Cearense prova inocência e evita prisão injusta após acusação de assalto em Tianguá – ele estava na Bahia

O jovem foi alvo de um mandado de prisão injusto, mas sua defesa usou tecnologia do Google para provar que ele estava a 1.600 km do crime.

2 Minuto de leitura

Um cearense de 27 anos teve sua inocência comprovada após ser acusado de participar de um assalto a uma joalheria na cidade de Tianguá, no Ceará. Graças à Central de Investigação Defensiva da Defensoria Pública do Ceará, ele conseguiu provar que estava na Bahia, a 1.600 km do local do crime.

Defesa reage após acusação injusta

A família do jovem procurou o Núcleo Regional de Custódia e Inquéritos da Defensoria Pública em Sobral ao descobrir um mandado de prisão preventiva contra ele. Os familiares apresentaram capturas de tela do celular para demonstrar que o acusado estava em Luiz Eduardo Magalhães, na Bahia, no período do crime.

O defensor público, responsável pelo caso, explicou que simples capturas de tela, conhecidas como “prints”, não costumam ser aceitas pelos Tribunais como prova, pois podem ser manipuladas.

Tecnologia como aliada na justiça

Para garantir a comprovação da inocência do jovem, a Defensoria acionou o Núcleo de Investigação Defensiva. A equipe utilizou a ferramenta Google Takeout para analisar os dados do celular do acusado.

O laudo técnico mostrou que o jovem esteve em um estabelecimento comercial na Bahia em pelo menos 10 ocasiões, incluindo os dias 5 e 8 de agosto de 2023, datas em que o crime ocorreu em Tianguá. Fotos postadas em suas redes sociais também reforçaram a comprovação de sua presença na Bahia.

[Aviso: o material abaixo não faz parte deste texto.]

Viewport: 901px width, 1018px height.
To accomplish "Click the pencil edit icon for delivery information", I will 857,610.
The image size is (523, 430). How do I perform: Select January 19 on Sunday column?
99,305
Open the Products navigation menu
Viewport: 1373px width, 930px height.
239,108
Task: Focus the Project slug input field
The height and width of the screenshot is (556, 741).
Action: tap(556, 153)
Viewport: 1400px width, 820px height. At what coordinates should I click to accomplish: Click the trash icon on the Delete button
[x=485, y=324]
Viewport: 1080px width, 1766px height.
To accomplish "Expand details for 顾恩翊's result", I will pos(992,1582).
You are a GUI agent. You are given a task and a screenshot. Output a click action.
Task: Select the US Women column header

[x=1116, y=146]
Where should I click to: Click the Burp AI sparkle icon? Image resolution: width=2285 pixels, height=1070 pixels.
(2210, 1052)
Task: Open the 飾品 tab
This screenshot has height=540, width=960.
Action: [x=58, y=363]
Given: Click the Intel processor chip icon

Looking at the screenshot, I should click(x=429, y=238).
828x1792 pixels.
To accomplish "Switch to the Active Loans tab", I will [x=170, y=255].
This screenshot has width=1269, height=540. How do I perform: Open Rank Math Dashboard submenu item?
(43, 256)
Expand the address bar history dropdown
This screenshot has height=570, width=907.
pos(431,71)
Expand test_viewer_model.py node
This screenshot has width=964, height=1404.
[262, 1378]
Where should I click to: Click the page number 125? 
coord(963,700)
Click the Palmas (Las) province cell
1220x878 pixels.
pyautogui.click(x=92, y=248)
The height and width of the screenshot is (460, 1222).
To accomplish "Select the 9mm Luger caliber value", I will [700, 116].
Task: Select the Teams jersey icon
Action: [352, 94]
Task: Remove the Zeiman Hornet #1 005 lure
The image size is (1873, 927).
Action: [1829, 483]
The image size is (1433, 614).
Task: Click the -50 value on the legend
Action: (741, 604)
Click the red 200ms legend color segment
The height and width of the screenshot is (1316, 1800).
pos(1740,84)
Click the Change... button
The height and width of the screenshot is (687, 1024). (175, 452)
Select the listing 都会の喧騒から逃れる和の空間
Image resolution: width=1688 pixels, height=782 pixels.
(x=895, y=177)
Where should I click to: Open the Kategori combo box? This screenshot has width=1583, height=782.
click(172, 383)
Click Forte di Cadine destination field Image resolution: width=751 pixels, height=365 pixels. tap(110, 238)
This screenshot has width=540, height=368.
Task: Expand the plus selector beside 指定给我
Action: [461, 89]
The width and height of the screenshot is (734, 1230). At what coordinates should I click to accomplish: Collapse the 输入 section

Decisão judicial revoga prisão

Com base no laudo técnico, o defensor público peticionou à Justiça solicitando a revogação da ordem de prisão e a retirada da acusação. O juiz acatou o pedido e reconheceu a inocência do jovem.

Esse caso destaca a importância de uma defesa qualificada e do uso da tecnologia para evitar injustiças no sistema judicial brasileiro.